* What you have to do: Swap every instance of "Locate an element on the screen" in the lines below for "Find an element on the screen", and reproduce all of them with nothing else altered.

* Record extracts:
☆ ☆ ☆ ☆
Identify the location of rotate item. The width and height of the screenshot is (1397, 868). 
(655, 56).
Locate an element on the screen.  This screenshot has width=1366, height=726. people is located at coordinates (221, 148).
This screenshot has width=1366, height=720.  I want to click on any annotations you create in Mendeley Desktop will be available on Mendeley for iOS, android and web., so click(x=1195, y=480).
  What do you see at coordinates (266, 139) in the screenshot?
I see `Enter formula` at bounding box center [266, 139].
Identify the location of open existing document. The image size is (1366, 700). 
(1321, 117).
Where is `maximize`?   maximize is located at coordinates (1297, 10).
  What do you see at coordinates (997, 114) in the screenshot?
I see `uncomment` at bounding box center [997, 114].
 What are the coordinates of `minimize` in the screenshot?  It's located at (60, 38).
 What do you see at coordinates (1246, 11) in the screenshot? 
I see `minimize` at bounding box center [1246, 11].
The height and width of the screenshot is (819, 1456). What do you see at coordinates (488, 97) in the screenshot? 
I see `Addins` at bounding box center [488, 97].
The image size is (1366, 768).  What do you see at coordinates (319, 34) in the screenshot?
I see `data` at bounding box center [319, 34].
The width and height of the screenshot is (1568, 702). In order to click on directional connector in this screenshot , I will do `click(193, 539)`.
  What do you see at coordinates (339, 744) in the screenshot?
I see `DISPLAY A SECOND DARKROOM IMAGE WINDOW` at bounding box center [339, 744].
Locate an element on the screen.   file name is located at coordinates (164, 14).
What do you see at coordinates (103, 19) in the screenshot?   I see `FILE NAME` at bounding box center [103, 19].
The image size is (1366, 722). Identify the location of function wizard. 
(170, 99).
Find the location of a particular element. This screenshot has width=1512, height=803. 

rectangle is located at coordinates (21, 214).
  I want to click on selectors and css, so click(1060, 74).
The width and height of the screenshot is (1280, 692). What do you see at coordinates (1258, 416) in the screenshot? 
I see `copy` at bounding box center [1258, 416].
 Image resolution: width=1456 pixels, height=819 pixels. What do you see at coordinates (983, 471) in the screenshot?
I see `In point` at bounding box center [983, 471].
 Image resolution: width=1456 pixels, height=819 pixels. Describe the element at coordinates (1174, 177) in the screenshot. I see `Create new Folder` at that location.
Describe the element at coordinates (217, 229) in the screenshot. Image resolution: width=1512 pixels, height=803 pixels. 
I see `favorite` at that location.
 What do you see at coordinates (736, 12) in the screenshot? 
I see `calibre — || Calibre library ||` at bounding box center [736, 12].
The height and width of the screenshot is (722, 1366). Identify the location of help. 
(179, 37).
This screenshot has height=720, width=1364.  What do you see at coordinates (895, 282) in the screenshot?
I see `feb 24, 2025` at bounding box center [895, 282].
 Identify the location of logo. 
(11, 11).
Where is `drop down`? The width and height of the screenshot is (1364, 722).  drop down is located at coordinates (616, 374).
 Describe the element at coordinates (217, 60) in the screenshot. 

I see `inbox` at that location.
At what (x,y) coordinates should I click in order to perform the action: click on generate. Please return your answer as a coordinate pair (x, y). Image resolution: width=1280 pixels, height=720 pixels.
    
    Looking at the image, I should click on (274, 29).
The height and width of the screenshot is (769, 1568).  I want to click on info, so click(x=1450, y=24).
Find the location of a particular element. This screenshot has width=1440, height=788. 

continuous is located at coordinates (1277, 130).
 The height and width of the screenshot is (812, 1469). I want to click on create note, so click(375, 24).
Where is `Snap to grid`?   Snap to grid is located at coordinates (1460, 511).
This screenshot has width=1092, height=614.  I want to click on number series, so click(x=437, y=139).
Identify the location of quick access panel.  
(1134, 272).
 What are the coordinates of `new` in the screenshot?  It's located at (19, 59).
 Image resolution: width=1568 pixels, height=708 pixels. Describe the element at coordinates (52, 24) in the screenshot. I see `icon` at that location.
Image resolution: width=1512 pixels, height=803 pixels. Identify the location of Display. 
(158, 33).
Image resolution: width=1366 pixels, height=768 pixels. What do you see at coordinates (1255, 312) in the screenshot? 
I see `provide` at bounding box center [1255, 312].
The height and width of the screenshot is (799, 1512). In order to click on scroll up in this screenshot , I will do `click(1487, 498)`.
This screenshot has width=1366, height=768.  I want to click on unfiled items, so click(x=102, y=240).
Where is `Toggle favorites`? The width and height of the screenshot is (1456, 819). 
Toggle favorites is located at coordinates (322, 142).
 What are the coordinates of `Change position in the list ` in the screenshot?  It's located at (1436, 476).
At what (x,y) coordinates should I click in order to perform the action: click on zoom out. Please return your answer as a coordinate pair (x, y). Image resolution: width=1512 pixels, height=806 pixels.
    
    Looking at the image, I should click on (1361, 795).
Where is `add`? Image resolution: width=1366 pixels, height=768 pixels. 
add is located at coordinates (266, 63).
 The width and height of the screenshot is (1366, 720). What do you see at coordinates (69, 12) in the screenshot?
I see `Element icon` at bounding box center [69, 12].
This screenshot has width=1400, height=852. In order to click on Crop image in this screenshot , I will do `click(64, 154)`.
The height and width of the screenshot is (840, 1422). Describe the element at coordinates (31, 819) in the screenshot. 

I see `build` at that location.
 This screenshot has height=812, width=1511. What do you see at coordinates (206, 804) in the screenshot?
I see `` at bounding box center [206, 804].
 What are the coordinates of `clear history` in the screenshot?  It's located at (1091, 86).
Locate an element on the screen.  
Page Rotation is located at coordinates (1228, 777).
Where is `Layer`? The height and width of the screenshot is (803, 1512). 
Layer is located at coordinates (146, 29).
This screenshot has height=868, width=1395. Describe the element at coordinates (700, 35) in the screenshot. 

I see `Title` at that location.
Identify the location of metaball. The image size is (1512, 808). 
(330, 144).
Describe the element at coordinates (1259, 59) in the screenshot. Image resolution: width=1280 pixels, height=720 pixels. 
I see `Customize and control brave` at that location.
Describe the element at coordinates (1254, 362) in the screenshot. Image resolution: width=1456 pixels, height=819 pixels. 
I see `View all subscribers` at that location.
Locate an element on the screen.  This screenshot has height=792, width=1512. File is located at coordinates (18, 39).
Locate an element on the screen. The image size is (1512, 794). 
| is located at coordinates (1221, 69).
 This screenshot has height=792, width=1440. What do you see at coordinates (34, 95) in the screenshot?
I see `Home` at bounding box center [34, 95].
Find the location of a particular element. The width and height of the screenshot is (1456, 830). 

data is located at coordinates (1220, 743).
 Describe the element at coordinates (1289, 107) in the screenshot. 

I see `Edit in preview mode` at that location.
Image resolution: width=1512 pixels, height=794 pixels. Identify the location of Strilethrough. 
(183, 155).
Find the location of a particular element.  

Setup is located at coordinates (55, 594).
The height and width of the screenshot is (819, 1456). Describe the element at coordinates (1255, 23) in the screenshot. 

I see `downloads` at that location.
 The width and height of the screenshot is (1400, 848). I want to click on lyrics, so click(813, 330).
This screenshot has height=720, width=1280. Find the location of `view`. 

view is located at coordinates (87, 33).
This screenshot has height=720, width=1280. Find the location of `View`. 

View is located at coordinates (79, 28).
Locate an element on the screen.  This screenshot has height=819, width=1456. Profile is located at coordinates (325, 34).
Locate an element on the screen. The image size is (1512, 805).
☆ ☆ ☆ ☆
* The answer:
Identify the location of rotate item. The width and height of the screenshot is (1397, 868). 
(655, 56).
Find an element on the screen.  This screenshot has width=1366, height=726. people is located at coordinates (221, 148).
This screenshot has width=1366, height=720.  I want to click on any annotations you create in Mendeley Desktop will be available on Mendeley for iOS, android and web., so click(x=1195, y=480).
  What do you see at coordinates (266, 139) in the screenshot?
I see `Enter formula` at bounding box center [266, 139].
Identify the location of open existing document. The image size is (1366, 700). 
(1321, 117).
Where is `maximize`?   maximize is located at coordinates (1297, 10).
  What do you see at coordinates (997, 114) in the screenshot?
I see `uncomment` at bounding box center [997, 114].
 What are the coordinates of `minimize` in the screenshot?  It's located at (60, 38).
 What do you see at coordinates (1246, 11) in the screenshot? 
I see `minimize` at bounding box center [1246, 11].
The height and width of the screenshot is (819, 1456). What do you see at coordinates (488, 97) in the screenshot? 
I see `Addins` at bounding box center [488, 97].
The image size is (1366, 768).  What do you see at coordinates (319, 34) in the screenshot?
I see `data` at bounding box center [319, 34].
The width and height of the screenshot is (1568, 702). In order to click on directional connector in this screenshot , I will do `click(193, 539)`.
  What do you see at coordinates (339, 744) in the screenshot?
I see `DISPLAY A SECOND DARKROOM IMAGE WINDOW` at bounding box center [339, 744].
Find an element on the screen.   file name is located at coordinates (164, 14).
What do you see at coordinates (103, 19) in the screenshot?   I see `FILE NAME` at bounding box center [103, 19].
The image size is (1366, 722). Identify the location of function wizard. 
(170, 99).
Find the location of a particular element. This screenshot has width=1512, height=803. 

rectangle is located at coordinates (21, 214).
  I want to click on selectors and css, so click(1060, 74).
The width and height of the screenshot is (1280, 692). What do you see at coordinates (1258, 416) in the screenshot? 
I see `copy` at bounding box center [1258, 416].
 Image resolution: width=1456 pixels, height=819 pixels. What do you see at coordinates (983, 471) in the screenshot?
I see `In point` at bounding box center [983, 471].
 Image resolution: width=1456 pixels, height=819 pixels. Describe the element at coordinates (1174, 177) in the screenshot. I see `Create new Folder` at that location.
Describe the element at coordinates (217, 229) in the screenshot. Image resolution: width=1512 pixels, height=803 pixels. 
I see `favorite` at that location.
 What do you see at coordinates (736, 12) in the screenshot? 
I see `calibre — || Calibre library ||` at bounding box center [736, 12].
The height and width of the screenshot is (722, 1366). Identify the location of help. 
(179, 37).
This screenshot has height=720, width=1364.  What do you see at coordinates (895, 282) in the screenshot?
I see `feb 24, 2025` at bounding box center [895, 282].
 Identify the location of logo. 
(11, 11).
Where is `drop down`? The width and height of the screenshot is (1364, 722).  drop down is located at coordinates (616, 374).
 Describe the element at coordinates (217, 60) in the screenshot. 

I see `inbox` at that location.
At what (x,y) coordinates should I click in order to perform the action: click on generate. Please return your answer as a coordinate pair (x, y). Image resolution: width=1280 pixels, height=720 pixels.
    
    Looking at the image, I should click on (274, 29).
The height and width of the screenshot is (769, 1568).  I want to click on info, so click(x=1450, y=24).
Find the location of a particular element. This screenshot has width=1440, height=788. 

continuous is located at coordinates (1277, 130).
 The height and width of the screenshot is (812, 1469). I want to click on create note, so click(375, 24).
Where is `Snap to grid`?   Snap to grid is located at coordinates (1460, 511).
This screenshot has width=1092, height=614.  I want to click on number series, so click(x=437, y=139).
Identify the location of quick access panel.  
(1134, 272).
 What are the coordinates of `new` in the screenshot?  It's located at (19, 59).
 Image resolution: width=1568 pixels, height=708 pixels. Describe the element at coordinates (52, 24) in the screenshot. I see `icon` at that location.
Image resolution: width=1512 pixels, height=803 pixels. Identify the location of Display. 
(158, 33).
Image resolution: width=1366 pixels, height=768 pixels. What do you see at coordinates (1255, 312) in the screenshot? 
I see `provide` at bounding box center [1255, 312].
The height and width of the screenshot is (799, 1512). In order to click on scroll up in this screenshot , I will do `click(1487, 498)`.
This screenshot has width=1366, height=768.  I want to click on unfiled items, so click(x=102, y=240).
Where is `Toggle favorites`? The width and height of the screenshot is (1456, 819). 
Toggle favorites is located at coordinates (322, 142).
 What are the coordinates of `Change position in the list ` in the screenshot?  It's located at (1436, 476).
At what (x,y) coordinates should I click in order to perform the action: click on zoom out. Please return your answer as a coordinate pair (x, y). Image resolution: width=1512 pixels, height=806 pixels.
    
    Looking at the image, I should click on (1361, 795).
Where is `add`? Image resolution: width=1366 pixels, height=768 pixels. 
add is located at coordinates (266, 63).
 The width and height of the screenshot is (1366, 720). What do you see at coordinates (69, 12) in the screenshot?
I see `Element icon` at bounding box center [69, 12].
This screenshot has width=1400, height=852. In order to click on Crop image in this screenshot , I will do `click(64, 154)`.
The height and width of the screenshot is (840, 1422). Describe the element at coordinates (31, 819) in the screenshot. 

I see `build` at that location.
 This screenshot has height=812, width=1511. What do you see at coordinates (206, 804) in the screenshot?
I see `` at bounding box center [206, 804].
 What are the coordinates of `clear history` in the screenshot?  It's located at (1091, 86).
Find an element on the screen.  
Page Rotation is located at coordinates (1228, 777).
Where is `Layer`? The height and width of the screenshot is (803, 1512). 
Layer is located at coordinates (146, 29).
This screenshot has height=868, width=1395. Describe the element at coordinates (700, 35) in the screenshot. 

I see `Title` at that location.
Identify the location of metaball. The image size is (1512, 808). 
(330, 144).
Describe the element at coordinates (1259, 59) in the screenshot. Image resolution: width=1280 pixels, height=720 pixels. 
I see `Customize and control brave` at that location.
Describe the element at coordinates (1254, 362) in the screenshot. Image resolution: width=1456 pixels, height=819 pixels. 
I see `View all subscribers` at that location.
Find an element on the screen.  This screenshot has height=792, width=1512. File is located at coordinates (18, 39).
Find an element on the screen. The image size is (1512, 794). 
| is located at coordinates (1221, 69).
 This screenshot has height=792, width=1440. What do you see at coordinates (34, 95) in the screenshot?
I see `Home` at bounding box center [34, 95].
Find the location of a particular element. The width and height of the screenshot is (1456, 830). 

data is located at coordinates (1220, 743).
 Describe the element at coordinates (1289, 107) in the screenshot. 

I see `Edit in preview mode` at that location.
Image resolution: width=1512 pixels, height=794 pixels. Identify the location of Strilethrough. 
(183, 155).
Find the location of a particular element.  

Setup is located at coordinates (55, 594).
The height and width of the screenshot is (819, 1456). Describe the element at coordinates (1255, 23) in the screenshot. 

I see `downloads` at that location.
 The width and height of the screenshot is (1400, 848). I want to click on lyrics, so click(813, 330).
This screenshot has height=720, width=1280. Find the location of `view`. 

view is located at coordinates (87, 33).
This screenshot has height=720, width=1280. Find the location of `View`. 

View is located at coordinates (79, 28).
Find an element on the screen.  This screenshot has height=819, width=1456. Profile is located at coordinates (325, 34).
Find an element on the screen. The image size is (1512, 805).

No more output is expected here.